Content starts
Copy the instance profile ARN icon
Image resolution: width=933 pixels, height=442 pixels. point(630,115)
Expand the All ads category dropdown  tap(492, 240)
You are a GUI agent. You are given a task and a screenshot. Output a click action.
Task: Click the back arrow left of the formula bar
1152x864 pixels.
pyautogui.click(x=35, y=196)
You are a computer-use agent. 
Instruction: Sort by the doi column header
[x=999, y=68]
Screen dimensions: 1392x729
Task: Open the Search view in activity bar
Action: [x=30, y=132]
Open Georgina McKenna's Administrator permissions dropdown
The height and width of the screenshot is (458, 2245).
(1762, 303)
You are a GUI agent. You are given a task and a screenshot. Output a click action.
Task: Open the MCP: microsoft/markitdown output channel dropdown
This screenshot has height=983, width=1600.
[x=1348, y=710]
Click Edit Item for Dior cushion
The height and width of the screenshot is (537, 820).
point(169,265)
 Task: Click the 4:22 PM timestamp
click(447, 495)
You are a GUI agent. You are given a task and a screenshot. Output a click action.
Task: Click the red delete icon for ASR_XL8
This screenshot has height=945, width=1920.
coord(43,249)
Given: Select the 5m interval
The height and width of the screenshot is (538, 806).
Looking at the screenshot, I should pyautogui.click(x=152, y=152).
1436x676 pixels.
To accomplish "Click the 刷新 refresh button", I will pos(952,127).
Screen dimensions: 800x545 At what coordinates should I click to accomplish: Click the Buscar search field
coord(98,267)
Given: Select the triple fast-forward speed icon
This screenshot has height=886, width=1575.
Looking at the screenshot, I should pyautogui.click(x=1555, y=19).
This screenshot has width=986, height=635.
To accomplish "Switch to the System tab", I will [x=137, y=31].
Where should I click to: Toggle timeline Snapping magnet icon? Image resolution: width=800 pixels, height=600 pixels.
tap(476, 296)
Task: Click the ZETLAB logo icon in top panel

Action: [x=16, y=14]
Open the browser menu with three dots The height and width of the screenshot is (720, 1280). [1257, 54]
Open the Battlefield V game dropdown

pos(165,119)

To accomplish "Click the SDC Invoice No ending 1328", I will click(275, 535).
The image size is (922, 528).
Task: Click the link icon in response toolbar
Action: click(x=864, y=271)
Content ends
[ABOUT THIS EXERCISE]: Print out every record again, exactly and in full.

[RESPONSE TO THIS TASK]:
Copy the instance profile ARN icon
Image resolution: width=933 pixels, height=442 pixels. point(630,115)
Expand the All ads category dropdown  tap(492, 240)
You are a GUI agent. You are given a task and a screenshot. Output a click action.
Task: Click the back arrow left of the formula bar
1152x864 pixels.
pyautogui.click(x=35, y=196)
You are a computer-use agent. 
Instruction: Sort by the doi column header
[x=999, y=68]
Screen dimensions: 1392x729
Task: Open the Search view in activity bar
Action: [x=30, y=132]
Open Georgina McKenna's Administrator permissions dropdown
The height and width of the screenshot is (458, 2245).
(1762, 303)
You are a GUI agent. You are given a task and a screenshot. Output a click action.
Task: Open the MCP: microsoft/markitdown output channel dropdown
This screenshot has height=983, width=1600.
[x=1348, y=710]
Click Edit Item for Dior cushion
The height and width of the screenshot is (537, 820).
point(169,265)
 Task: Click the 4:22 PM timestamp
click(447, 495)
You are a GUI agent. You are given a task and a screenshot. Output a click action.
Task: Click the red delete icon for ASR_XL8
This screenshot has height=945, width=1920.
coord(43,249)
Given: Select the 5m interval
The height and width of the screenshot is (538, 806).
Looking at the screenshot, I should pyautogui.click(x=152, y=152).
1436x676 pixels.
To accomplish "Click the 刷新 refresh button", I will pos(952,127).
Screen dimensions: 800x545 At what coordinates should I click to accomplish: Click the Buscar search field
coord(98,267)
Given: Select the triple fast-forward speed icon
This screenshot has height=886, width=1575.
Looking at the screenshot, I should pyautogui.click(x=1555, y=19).
This screenshot has width=986, height=635.
To accomplish "Switch to the System tab", I will [x=137, y=31].
Where should I click to: Toggle timeline Snapping magnet icon? Image resolution: width=800 pixels, height=600 pixels.
tap(476, 296)
Task: Click the ZETLAB logo icon in top panel

Action: [x=16, y=14]
Open the browser menu with three dots The height and width of the screenshot is (720, 1280). [1257, 54]
Open the Battlefield V game dropdown

pos(165,119)

To accomplish "Click the SDC Invoice No ending 1328", I will click(275, 535).
The image size is (922, 528).
Task: Click the link icon in response toolbar
Action: click(x=864, y=271)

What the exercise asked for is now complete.